Рузвельт резко толкнул большие колеса своей коляски, задавая ей направление к креслу, в котором сидела Люси. Она чуть приподнялась навстречу ему...
Но в это время раздался резкий голос Шуматовой:
— Куда же вы, мистер президент? Вы забыли, где вы позируете? Вот здесь, боком к окну!
На мгновение коляска остановилась. Но этого мгновения было достаточно, чтобы Рузвельт уловил выражение глаз Люси. Бесконечная тревога в них уступала место нарастающей радости. Они как бы говорили, эти глаза: «Я так волновалась, что тебя долго нет, милый, милый!.. Мне сказали, что ты спишь».

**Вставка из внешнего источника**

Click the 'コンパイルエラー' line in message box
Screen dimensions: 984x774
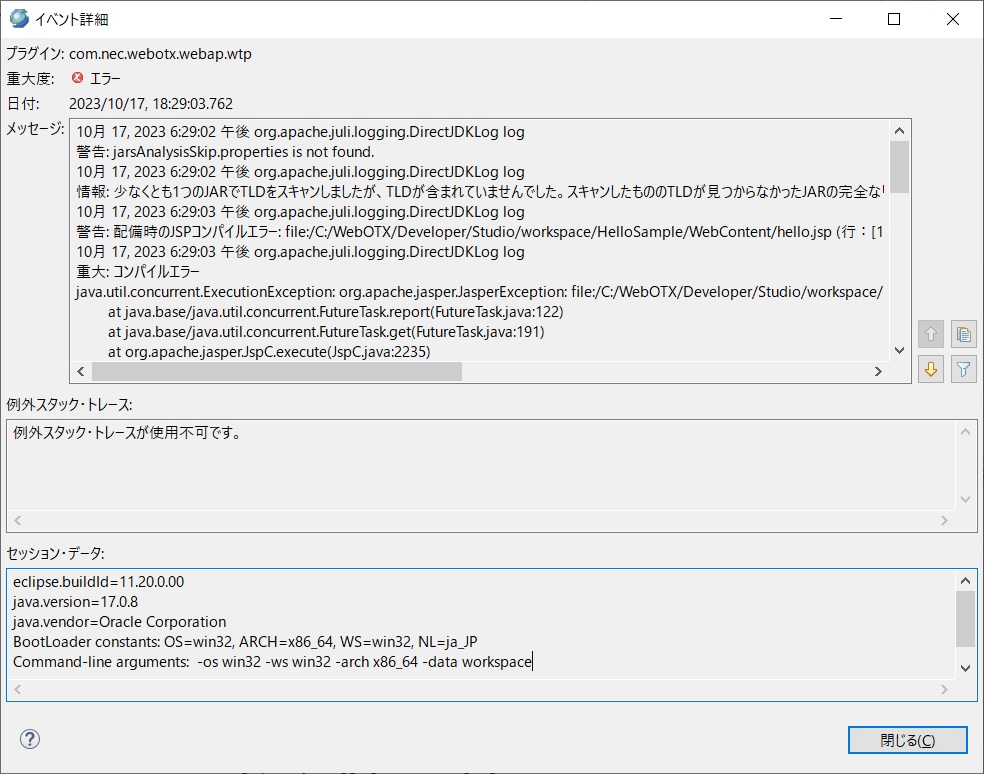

«Я не спал, я думал, — отвечали глубоко запавшие глаза президента, — прости меня, дорогая. Все, о чем я размышлял, не стоит и крупицы сознания, что ты здесь, рядом...»

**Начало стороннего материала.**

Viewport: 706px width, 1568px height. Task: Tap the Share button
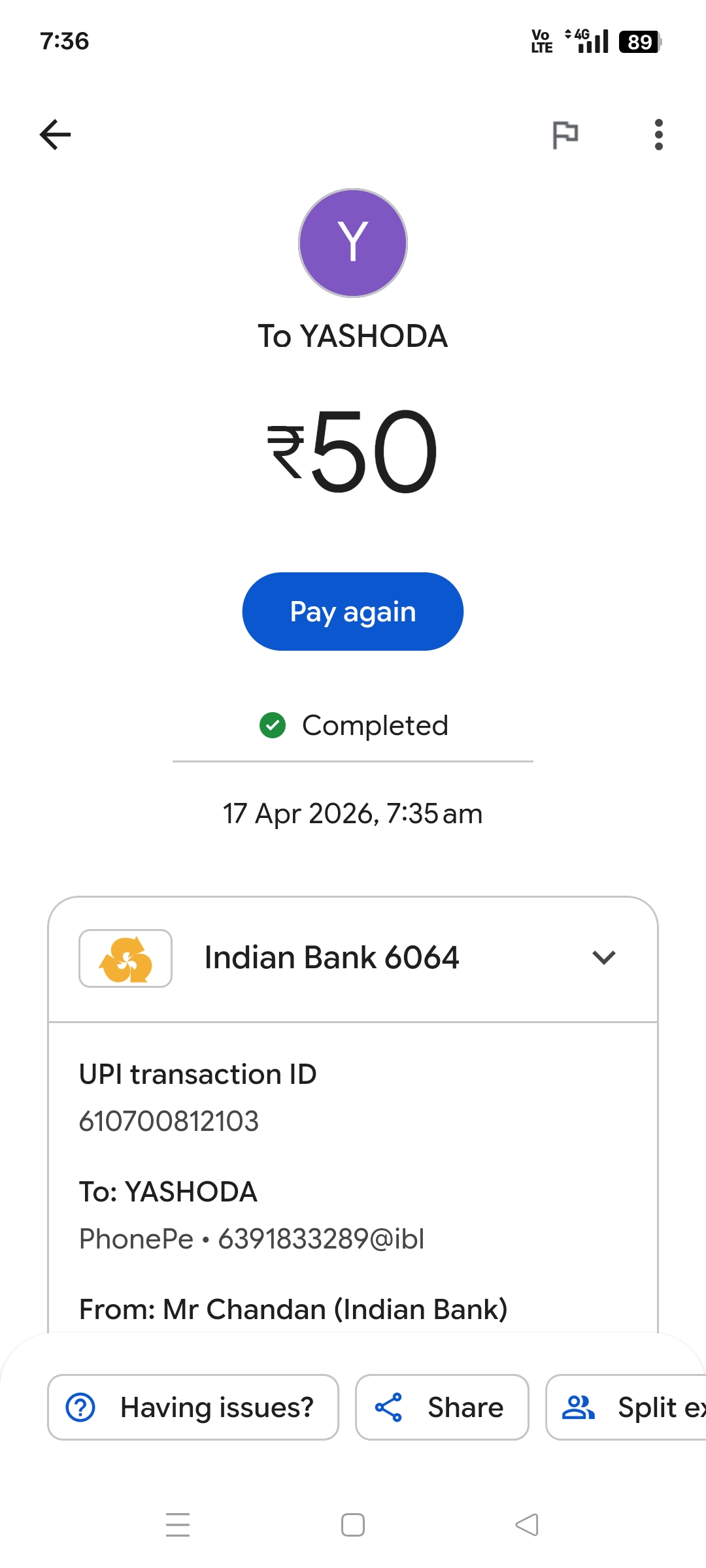coord(442,1407)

О, как ему хотелось бы повернуться к Шуматовой и решительно заявить: «Сегодняшний сеанс отменяется!» А потом сказать кузинам: «Оставьте нас вдвоем с Люси, дорогие...»
Но Рузвельт не мог себе этого позволить. Это противоречило бы привычному стилю их поведения на людях. О том, чтобы побыть вдвоем, они должны были уславливаться заранее, хотя о его отношениях с Люси знали, конечно, все... А ведь он мог бы провести с ней утренние часы, если бы встал раньше. А теперь поздно. «Поздно! Опять упущено время!» — повторил он про себя слова, которые мысленно не раз уже повторял в это утро.
Он молча положил руки на колеса и направил коляску к окну, на свое вчерашнее место. С помощью Приттимана пересел в кресло.